# TASK DETAILS:
Using the records below, copy exactly the part that opens with the line holding "Instruction: Open the admin tools wrench icon" and closes with the line holding "544x478 pixels.", minus the pictures.

### RECORDS TO USE ###

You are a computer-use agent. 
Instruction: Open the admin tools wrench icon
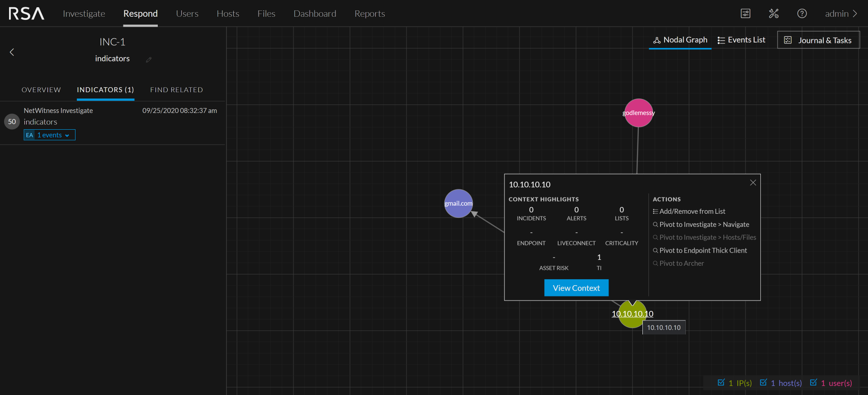tap(774, 14)
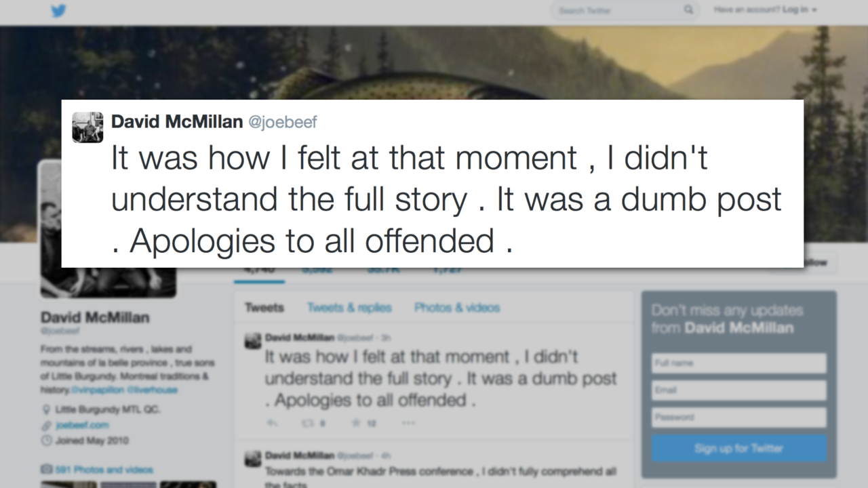The width and height of the screenshot is (868, 488).
Task: Open the Log in dropdown
Action: [x=800, y=10]
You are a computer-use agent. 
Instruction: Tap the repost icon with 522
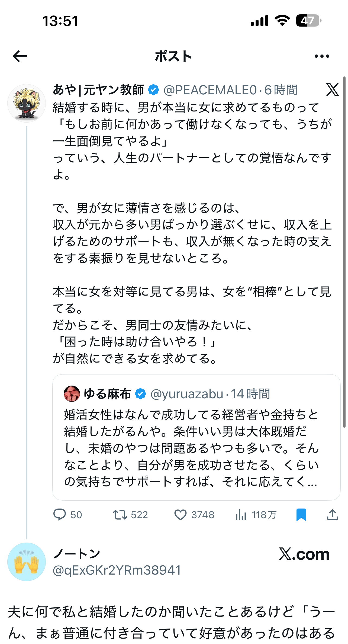120,515
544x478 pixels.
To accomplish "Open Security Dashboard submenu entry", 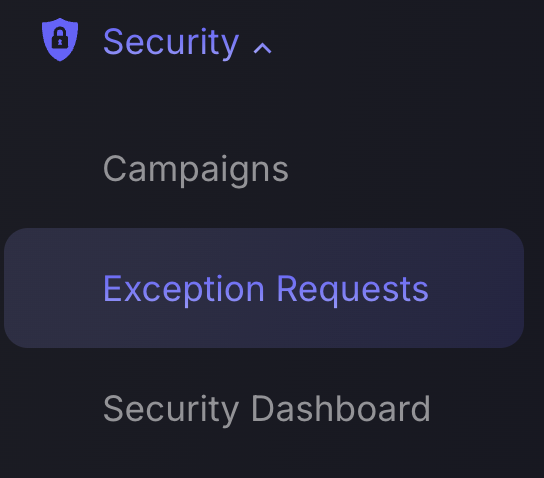I will pos(266,409).
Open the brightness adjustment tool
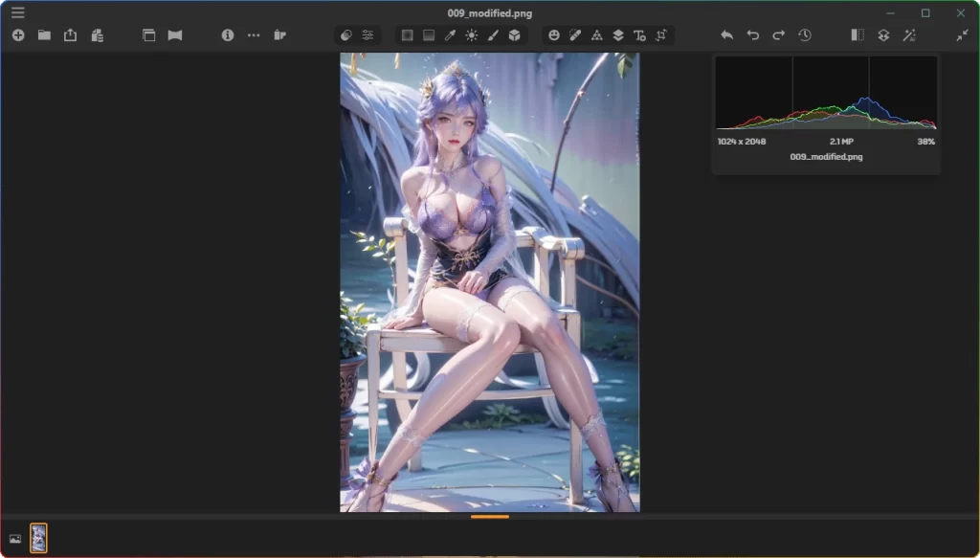This screenshot has height=558, width=980. 472,35
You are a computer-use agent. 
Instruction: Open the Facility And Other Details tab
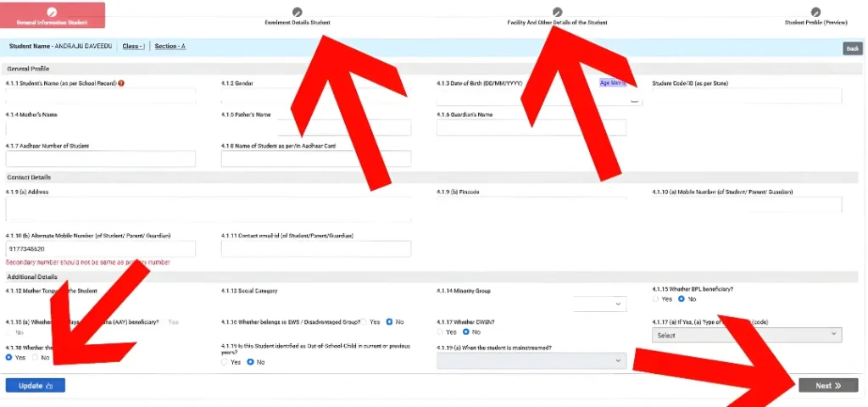(x=557, y=22)
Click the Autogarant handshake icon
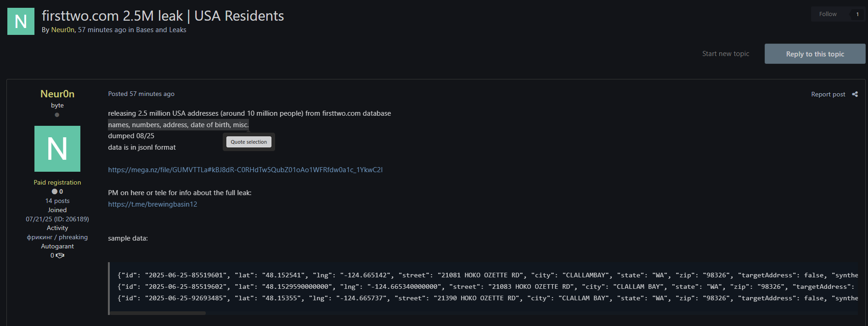 pos(60,255)
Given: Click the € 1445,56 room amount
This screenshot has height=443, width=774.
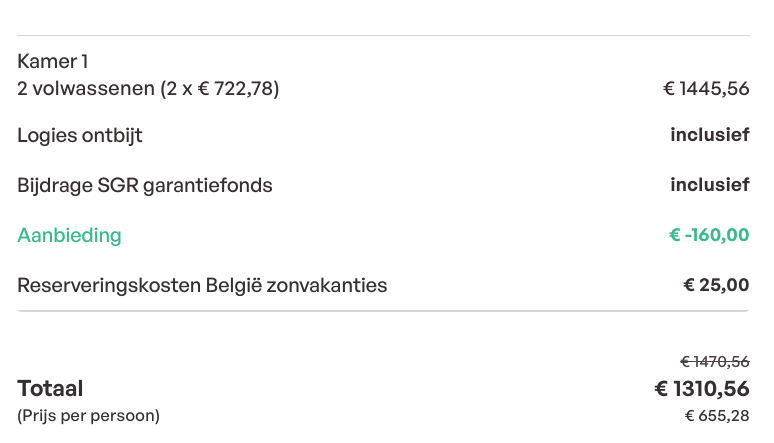Looking at the screenshot, I should click(x=706, y=89).
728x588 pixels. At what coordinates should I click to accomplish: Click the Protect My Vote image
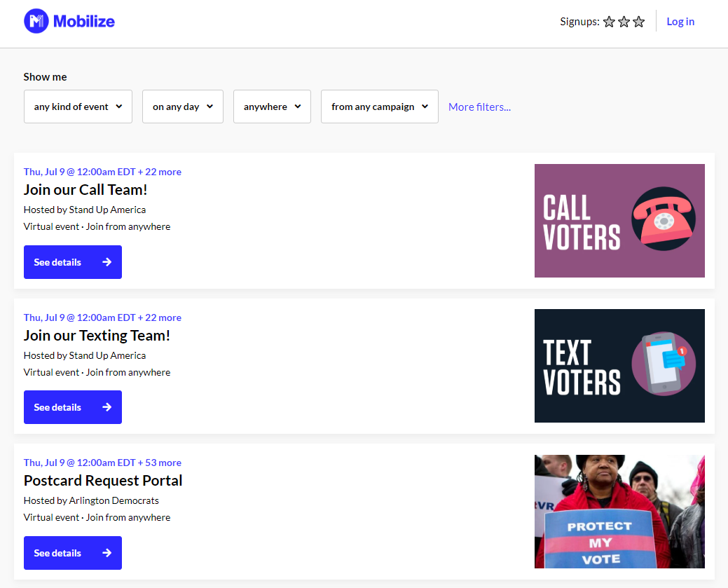[619, 512]
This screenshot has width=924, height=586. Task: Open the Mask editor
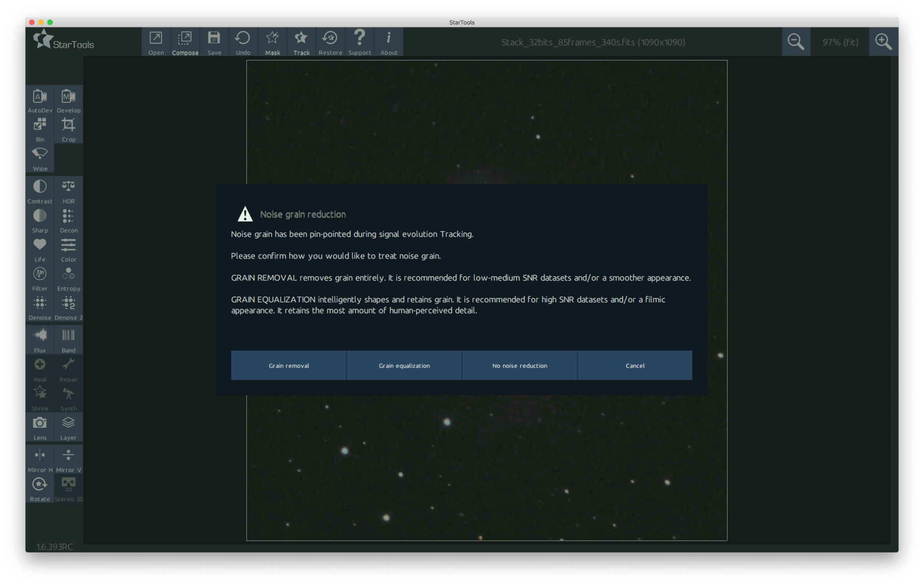(273, 42)
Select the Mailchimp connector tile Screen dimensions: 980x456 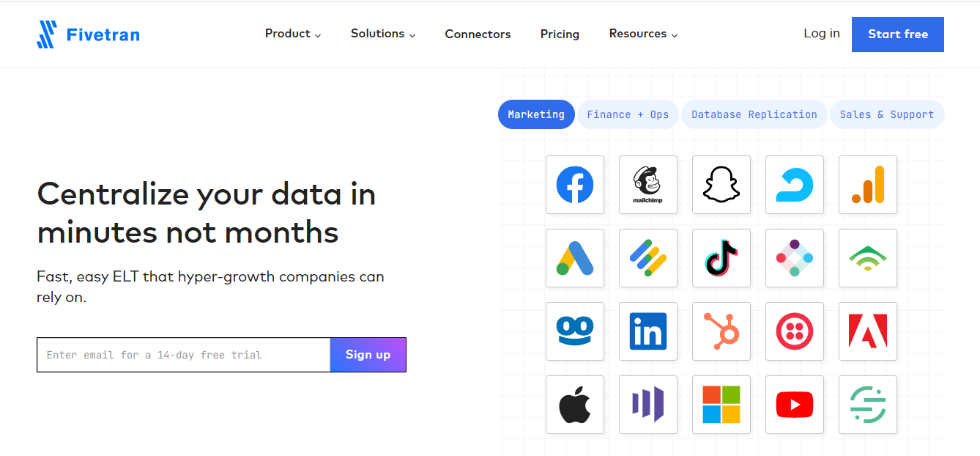(648, 185)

###

# WRITTEN ANSWER:
Instruction: Open the admin tools wrench icon
tap(774, 14)
The width and height of the screenshot is (868, 488).
Task: Open the Log in dropdown
Action: [x=800, y=10]
You are a computer-use agent. 
Instruction: Tap the repost icon with 522
120,515
544x478 pixels.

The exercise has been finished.